Yedi yaşında Harika Çocuklar Sınavı'na girdi ve üstün müzik yeteneğiyla bu yarışmayı kazandı. Lise ve konservatuvarı birlikte okudu. 16 yaşında her ikisini de bitirince Türkiye'de ve Avusturya'da sınava girdi. Burada İstanbul Hukuk Fakültesi'ni kazandı ama Viyana Müzik Akademisi piyano ve bestecilik bölümlerini kazanınca uzun bir eğitim için Viyana'ya gitti. Viyana Müzik Akademisi'nin bu iki bölümünü de başarıyla bitiren Uğurlu, lisans eğitimini bitirdikten sonra sanat yaşamı için önemli bir karar aldı.
Dünyanın en büyük bestecilerinin müziklerini çalışmış, onların sadece notalarını değil, yaşamlarını da öğrenmişti. Eğer onlar kendi dönemlerinde sadece kendi eserlerini çalmasalar geriye onlardan bir şey kalır mıydı? Bu sorunun yanıtını ararken, her türlü zorluğa karşın müzik dünyasında savaşmaya ve sadece kendi müziğini seslendirmeye karar verdi.

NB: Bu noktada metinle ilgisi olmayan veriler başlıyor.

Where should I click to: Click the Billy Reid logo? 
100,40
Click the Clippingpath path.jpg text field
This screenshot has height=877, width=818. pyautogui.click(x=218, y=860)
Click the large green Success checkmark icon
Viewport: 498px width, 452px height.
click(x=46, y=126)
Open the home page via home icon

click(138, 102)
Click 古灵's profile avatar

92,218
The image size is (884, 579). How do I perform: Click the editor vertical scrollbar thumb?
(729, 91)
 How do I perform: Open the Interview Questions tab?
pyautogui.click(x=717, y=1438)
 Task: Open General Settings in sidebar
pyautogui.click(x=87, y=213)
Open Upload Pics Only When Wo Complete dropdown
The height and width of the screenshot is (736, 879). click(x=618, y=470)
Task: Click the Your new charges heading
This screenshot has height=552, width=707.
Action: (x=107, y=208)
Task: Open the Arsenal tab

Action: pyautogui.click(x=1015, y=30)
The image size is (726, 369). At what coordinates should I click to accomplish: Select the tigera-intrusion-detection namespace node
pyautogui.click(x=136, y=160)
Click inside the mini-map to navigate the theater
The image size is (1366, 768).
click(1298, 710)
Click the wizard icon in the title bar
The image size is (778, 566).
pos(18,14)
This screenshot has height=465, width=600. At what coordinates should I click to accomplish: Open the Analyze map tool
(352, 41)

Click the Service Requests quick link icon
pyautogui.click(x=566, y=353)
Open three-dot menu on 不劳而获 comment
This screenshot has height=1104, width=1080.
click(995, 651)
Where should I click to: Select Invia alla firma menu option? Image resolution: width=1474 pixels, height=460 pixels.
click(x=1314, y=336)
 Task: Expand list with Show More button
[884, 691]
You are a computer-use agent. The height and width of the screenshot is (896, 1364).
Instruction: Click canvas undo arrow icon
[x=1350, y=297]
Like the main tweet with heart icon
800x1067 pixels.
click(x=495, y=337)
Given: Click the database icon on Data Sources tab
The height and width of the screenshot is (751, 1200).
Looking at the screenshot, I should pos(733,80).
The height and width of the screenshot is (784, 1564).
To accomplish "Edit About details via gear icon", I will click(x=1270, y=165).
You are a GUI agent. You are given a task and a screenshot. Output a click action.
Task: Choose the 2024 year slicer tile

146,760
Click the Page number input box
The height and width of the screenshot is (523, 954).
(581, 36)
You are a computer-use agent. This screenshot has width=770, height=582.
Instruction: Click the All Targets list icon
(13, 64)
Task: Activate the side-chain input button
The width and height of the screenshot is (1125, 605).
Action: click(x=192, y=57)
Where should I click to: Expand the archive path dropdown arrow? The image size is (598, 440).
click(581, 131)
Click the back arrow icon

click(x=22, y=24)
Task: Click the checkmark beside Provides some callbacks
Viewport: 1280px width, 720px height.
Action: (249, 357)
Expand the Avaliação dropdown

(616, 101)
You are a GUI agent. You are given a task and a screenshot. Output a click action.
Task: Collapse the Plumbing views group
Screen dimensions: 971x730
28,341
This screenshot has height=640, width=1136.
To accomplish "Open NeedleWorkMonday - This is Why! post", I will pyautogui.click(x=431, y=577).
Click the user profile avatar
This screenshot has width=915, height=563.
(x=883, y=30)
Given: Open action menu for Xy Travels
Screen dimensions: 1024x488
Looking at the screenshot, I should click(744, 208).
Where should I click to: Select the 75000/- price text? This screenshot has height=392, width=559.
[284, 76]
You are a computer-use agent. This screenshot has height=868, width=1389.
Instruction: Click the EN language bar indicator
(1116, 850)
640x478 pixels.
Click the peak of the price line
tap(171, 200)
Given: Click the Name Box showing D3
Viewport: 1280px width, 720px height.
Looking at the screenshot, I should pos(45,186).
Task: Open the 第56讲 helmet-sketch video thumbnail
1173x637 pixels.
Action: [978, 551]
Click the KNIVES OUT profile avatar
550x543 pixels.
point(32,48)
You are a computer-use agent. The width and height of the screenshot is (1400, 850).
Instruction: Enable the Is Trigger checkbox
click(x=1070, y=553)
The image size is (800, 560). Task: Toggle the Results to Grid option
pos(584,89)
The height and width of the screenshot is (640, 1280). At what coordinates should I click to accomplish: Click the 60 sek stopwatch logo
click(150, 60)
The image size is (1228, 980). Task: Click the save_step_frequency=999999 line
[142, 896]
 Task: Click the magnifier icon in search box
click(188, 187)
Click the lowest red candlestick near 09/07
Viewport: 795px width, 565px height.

1987'de Avrupa'da verdiği canlı konser kayıtlarından oluşan ilk albümünü doldurdu. "Go With God" isimli bu çalışma onu Orta Avrupa'da ünlendirdi ve etnik klasik new age tarzının saygın isimleri arasına girdi. Kainat, Bach ve inanç konuları onu derinden etkiliyordu. İkinci albümünde Bach'ın etkisiyle kutsal kitapları işledi: Kutsal Kitaplardan Ayetler...
1993'de vatani görevini yapmak için Türkiye'ye geldi. Ankara'da yedek subay olarak vatani görevini yaparken Mustafa Altıoklar'la tanıştı. Bu tanışıklık, onun aynı zamanda Türkiye'deki müzikseverler tarafından da tanınmasına sebep olan "İstanbul kanatlarımın Altında" filminin müziklerini yapma fırsatı verdi.